The Secrets of Cave Art

Around two hundred and eighty caves with several thousand painted scenes have been discovered in Europe so far, with the oldest ones, such as those found in El Conde, La Vina, and Cueto de la Mina in Spain, provoking the greatest admiration. The largest of them is the Rouffignac Cave in France, whose network of ten kilometers of corridors and chambers was explored and painted by Magdalenian people fourteen thousand years ago.

Today, we can confidently say that the painted caves were not used for living, they were not tombs for people or animals, nor do they depict hunting scenes.

Realism and Abstraction

The drawings that follow the natural contours, protrusions, and ledges are usually grouped into scenes. They are spread throughout numerous corridors and cave chambers, with some caves revealing the first images only at depths greater than two kilometers from the entrance.
Since animals are the most common motif in these scenes, the early explorers believed that Paleolithic hunters depicted hunting scenes on the cave walls. More meticulous observers discovered that the paintings were made with great precision and the animals were often depicted in motion.

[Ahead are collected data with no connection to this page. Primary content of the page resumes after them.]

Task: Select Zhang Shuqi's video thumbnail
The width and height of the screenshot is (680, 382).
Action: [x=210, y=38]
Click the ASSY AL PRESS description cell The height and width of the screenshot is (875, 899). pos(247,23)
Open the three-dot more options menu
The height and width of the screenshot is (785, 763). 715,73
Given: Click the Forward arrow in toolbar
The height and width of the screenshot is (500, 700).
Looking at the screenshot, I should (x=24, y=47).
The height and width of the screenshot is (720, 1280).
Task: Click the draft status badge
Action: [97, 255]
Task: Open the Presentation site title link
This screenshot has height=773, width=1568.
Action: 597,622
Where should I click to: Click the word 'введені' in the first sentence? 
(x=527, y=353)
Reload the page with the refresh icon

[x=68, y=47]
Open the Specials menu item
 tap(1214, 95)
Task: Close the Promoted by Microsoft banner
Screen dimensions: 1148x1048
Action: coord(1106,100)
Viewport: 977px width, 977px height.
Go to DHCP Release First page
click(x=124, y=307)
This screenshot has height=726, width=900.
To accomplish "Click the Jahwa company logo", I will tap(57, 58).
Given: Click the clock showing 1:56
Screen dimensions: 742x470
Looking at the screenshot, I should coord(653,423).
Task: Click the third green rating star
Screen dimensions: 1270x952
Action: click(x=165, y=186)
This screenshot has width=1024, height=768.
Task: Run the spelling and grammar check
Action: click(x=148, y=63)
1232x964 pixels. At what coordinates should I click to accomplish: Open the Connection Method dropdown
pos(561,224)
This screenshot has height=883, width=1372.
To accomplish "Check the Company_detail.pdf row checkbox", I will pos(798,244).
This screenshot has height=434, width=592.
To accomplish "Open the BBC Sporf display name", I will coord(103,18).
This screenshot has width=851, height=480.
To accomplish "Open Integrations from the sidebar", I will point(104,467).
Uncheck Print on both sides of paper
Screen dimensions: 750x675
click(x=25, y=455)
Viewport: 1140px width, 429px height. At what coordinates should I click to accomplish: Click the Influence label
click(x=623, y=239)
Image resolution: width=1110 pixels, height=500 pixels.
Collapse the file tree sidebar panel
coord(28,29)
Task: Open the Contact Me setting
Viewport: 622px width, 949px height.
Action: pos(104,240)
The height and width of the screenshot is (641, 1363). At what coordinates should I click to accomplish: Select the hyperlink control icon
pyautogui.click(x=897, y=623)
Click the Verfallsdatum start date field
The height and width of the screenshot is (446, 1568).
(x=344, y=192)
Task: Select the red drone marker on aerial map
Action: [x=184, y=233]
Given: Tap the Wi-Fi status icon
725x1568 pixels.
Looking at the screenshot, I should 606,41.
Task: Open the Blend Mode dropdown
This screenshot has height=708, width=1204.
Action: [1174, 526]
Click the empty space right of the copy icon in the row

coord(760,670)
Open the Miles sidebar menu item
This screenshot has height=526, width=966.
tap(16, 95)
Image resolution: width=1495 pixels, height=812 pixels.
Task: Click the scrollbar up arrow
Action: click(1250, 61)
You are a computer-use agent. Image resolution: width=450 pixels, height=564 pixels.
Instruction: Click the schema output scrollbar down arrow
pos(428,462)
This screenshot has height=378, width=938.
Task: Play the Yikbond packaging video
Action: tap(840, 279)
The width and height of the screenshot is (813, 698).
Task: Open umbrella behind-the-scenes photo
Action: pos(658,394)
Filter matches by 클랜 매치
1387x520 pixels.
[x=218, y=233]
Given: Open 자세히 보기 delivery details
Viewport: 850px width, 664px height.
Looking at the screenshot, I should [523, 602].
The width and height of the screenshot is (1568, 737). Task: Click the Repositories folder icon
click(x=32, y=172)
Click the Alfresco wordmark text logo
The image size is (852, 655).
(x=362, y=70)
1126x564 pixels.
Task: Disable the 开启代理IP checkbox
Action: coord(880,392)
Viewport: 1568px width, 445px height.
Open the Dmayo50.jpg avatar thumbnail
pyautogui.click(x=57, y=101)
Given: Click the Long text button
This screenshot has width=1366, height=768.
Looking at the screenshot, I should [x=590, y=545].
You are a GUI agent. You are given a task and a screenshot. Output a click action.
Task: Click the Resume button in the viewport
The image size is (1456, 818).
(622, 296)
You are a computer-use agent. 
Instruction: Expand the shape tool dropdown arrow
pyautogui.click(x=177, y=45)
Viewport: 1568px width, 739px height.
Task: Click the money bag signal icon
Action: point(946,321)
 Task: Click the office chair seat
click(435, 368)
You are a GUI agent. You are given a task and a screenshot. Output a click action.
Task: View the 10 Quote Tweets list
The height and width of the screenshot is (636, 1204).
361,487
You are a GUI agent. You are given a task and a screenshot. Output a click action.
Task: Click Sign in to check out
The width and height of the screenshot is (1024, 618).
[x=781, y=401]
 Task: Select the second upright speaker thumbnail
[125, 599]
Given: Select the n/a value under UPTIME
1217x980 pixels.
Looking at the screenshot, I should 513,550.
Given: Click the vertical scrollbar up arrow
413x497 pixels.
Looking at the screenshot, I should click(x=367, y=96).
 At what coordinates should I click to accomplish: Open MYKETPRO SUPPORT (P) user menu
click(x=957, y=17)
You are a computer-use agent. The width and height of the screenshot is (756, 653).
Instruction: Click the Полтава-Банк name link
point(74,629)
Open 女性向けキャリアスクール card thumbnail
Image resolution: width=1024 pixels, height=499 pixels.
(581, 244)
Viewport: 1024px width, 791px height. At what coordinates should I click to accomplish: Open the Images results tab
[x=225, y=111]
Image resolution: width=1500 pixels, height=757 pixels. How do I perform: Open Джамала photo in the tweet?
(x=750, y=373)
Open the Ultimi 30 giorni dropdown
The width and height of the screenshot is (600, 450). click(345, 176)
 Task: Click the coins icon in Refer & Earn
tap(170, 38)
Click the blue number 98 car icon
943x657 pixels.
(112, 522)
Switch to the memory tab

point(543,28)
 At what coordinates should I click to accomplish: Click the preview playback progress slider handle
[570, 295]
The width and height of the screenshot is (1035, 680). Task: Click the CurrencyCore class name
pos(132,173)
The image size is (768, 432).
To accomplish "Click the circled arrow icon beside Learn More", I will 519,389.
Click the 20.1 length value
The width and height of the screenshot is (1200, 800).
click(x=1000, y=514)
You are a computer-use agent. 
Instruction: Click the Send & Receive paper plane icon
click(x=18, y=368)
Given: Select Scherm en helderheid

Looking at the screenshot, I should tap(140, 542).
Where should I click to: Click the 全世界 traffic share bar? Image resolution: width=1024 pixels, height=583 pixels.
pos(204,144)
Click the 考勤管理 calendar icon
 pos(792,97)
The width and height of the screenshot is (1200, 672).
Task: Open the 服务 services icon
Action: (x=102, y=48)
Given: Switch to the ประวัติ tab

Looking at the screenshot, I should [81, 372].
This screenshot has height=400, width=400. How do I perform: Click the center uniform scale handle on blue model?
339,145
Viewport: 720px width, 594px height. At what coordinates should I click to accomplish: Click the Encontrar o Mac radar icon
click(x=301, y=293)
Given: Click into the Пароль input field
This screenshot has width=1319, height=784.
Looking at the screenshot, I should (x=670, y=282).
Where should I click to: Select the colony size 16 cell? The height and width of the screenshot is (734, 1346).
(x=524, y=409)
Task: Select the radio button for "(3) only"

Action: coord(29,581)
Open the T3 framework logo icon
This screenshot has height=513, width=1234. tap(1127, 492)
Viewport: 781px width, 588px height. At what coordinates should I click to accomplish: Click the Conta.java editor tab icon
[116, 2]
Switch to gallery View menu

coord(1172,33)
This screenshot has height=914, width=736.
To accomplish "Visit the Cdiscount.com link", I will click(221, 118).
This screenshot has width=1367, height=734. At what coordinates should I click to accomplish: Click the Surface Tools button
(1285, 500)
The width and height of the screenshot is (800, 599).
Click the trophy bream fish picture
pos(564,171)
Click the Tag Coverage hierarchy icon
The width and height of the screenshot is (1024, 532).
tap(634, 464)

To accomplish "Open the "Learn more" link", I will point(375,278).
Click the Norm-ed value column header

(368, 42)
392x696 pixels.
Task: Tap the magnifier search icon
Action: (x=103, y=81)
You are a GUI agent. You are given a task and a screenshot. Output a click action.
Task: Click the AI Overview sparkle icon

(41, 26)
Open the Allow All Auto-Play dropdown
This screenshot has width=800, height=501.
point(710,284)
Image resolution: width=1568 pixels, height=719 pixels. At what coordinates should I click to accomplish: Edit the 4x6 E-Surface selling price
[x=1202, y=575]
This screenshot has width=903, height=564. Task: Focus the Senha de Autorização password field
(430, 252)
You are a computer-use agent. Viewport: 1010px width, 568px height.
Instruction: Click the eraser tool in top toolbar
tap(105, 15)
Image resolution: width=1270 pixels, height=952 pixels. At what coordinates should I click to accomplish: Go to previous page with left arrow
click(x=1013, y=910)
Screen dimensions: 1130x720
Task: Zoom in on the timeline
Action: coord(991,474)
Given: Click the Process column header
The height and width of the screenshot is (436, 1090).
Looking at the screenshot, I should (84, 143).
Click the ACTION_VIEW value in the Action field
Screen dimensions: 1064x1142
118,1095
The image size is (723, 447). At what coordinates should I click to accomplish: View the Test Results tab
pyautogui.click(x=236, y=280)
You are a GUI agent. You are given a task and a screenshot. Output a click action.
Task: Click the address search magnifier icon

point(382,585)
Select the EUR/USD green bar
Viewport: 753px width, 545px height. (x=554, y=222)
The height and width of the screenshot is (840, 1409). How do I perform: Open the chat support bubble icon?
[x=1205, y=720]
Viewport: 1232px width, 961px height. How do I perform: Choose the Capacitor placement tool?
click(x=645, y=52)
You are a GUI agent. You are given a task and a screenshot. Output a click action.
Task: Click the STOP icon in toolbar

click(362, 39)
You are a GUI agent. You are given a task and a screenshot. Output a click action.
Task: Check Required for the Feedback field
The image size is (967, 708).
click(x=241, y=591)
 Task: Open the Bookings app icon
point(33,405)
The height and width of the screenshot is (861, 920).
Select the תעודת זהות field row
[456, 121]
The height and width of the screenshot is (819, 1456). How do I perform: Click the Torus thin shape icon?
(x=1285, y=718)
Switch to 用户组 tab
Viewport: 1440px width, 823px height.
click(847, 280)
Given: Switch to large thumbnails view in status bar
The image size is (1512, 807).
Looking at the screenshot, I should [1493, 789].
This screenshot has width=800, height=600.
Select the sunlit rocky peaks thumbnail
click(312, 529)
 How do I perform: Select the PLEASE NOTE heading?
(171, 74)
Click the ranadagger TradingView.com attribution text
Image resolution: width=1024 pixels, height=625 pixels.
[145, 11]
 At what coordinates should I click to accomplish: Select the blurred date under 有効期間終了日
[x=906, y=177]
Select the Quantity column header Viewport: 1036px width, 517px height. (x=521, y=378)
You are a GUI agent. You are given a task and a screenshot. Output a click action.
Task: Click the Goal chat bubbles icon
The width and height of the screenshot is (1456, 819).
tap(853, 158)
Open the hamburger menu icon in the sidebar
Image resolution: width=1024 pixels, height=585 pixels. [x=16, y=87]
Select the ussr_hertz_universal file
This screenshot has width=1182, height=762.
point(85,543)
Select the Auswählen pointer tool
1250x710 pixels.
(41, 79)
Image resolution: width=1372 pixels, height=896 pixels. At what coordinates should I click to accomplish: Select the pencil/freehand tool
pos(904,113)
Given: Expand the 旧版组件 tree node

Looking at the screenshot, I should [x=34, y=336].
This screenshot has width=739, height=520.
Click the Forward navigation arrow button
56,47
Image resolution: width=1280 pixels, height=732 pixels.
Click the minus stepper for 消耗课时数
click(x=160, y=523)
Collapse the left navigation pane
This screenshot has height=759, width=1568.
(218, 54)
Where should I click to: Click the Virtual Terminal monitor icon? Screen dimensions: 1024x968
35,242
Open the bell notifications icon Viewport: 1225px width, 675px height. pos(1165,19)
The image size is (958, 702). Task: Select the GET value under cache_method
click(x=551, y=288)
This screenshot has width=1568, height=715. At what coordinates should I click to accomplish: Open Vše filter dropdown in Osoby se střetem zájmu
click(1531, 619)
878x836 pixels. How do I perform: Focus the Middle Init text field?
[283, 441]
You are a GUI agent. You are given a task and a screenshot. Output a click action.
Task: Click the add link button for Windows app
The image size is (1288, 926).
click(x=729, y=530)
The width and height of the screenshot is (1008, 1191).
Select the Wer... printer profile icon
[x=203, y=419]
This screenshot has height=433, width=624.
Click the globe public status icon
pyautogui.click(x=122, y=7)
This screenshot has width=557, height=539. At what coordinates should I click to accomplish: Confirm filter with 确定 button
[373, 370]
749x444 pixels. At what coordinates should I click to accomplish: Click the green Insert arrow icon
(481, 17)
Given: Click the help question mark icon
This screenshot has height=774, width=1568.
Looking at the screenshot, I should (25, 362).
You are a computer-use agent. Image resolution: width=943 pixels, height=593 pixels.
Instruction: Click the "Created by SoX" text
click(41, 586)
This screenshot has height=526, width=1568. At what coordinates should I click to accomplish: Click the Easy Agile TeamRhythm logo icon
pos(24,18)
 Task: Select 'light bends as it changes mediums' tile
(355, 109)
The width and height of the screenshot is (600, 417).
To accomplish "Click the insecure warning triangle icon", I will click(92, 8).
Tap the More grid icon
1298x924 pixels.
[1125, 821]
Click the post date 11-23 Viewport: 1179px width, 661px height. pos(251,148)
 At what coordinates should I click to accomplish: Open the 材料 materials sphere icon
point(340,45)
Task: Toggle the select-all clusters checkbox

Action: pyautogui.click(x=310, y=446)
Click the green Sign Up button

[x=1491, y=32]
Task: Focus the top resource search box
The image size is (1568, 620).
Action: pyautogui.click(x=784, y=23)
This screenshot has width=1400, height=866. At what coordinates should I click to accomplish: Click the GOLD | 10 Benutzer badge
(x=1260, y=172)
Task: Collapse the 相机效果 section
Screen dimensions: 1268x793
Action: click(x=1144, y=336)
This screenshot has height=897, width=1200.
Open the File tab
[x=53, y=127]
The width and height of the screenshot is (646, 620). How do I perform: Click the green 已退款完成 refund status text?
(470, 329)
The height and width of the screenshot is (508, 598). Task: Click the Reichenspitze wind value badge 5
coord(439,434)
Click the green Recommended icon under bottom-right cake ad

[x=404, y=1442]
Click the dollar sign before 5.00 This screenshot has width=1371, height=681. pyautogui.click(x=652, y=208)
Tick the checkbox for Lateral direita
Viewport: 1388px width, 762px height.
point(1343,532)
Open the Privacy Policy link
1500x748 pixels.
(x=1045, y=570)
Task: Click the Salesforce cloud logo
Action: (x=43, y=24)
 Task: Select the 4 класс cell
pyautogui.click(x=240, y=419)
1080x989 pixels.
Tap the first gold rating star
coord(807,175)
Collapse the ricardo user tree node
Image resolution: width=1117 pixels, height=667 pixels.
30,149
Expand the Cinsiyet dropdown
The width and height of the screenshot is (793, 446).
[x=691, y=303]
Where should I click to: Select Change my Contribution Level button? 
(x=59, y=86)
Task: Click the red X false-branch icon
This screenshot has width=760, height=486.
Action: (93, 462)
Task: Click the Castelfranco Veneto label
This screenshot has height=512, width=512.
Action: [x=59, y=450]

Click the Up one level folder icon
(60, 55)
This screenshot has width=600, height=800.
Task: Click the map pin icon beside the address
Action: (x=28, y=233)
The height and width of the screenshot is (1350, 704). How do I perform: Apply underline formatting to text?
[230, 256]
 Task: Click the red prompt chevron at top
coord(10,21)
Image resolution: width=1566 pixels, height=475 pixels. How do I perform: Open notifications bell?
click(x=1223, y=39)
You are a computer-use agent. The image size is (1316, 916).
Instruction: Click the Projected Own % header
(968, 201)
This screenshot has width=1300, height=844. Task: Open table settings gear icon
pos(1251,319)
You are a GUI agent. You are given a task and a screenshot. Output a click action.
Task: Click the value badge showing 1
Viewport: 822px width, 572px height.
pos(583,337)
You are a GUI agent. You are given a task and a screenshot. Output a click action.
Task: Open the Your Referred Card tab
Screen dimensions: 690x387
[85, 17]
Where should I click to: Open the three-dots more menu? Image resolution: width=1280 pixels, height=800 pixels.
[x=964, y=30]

Research, however, has shown that the animals rarely depicted were those that Paleolithic hunters hunted to feed their families (wild cow, antelope, rabbit, and boar), while lions, leopards, hyenas, cave bears, rhinos, owls, and wildcats are often found.

Interestingly, the same animals regularly appear in exact locations, regardless of the cave’s age or geographic location. Art historians have classified them into three basic groups. The first group consists of the so-called “four noble animals”: bison, horse, aurochs, and mammoth, found in the large central gallery spaces. The second group consists of ibex and giant deer (megaceros), depicted regularly near the entrance to the cave shrine. The third group includes “terrifying and dangerous animals” such as bears, rhinos, lions, leopards, and other beasts painted in the deepest and darkest passages, corridors, and chambers.

Almost all of these European animals became extinct at the end During the last Ice Age, many were lost, but some were preserved and continued to exist through cave art scenes.

Techniques for painting caves included drawing, painting, relief, and sculpture. The surface where the painting was to be applied would first be cleaned by smoothing, then the outlines of the image would be crafted in relief, and only after that, they would be filled with color. White, yellow, brown, red, and black colors were used, obtained from minerals and mineral soils like ochre, hematite, manganese oxide, and charcoal. Heating the mineral soils produced a range of shades. Painters used brushes made of hair, feathers, or fur, as well as pieces of mineral colors sharpened like school chalk. Color was also blown onto cave walls using hollow bones or handprints and fingerprints were left. Scenes were not painted directly on the final surface; instead, sketches were first made on stone slabs, overhangs, or bones. Only in Parpalló, Spain, have 5857 such relief slabs been found, along with numerous similar sketches. Discoveries have been made across Europe.

The most famous Paleolithic sculptures have been found in the French cave Tuc d’Audoubert (13,000 years old). At a depth of one thousand meters, in a remote part of the cave, there are clay-made sculptures of a male (63 cm tall), female (61 cm), and a young bison (12 cm). The sculptures were smoothed by hands, and details like eyes, beard, and nostrils were refined with a bone spatula. Interestingly, the Tuc d’Audoubert cave is connected through underground galleries of the Volp river with the neighboring, also painted, cave Les Trois-Freres.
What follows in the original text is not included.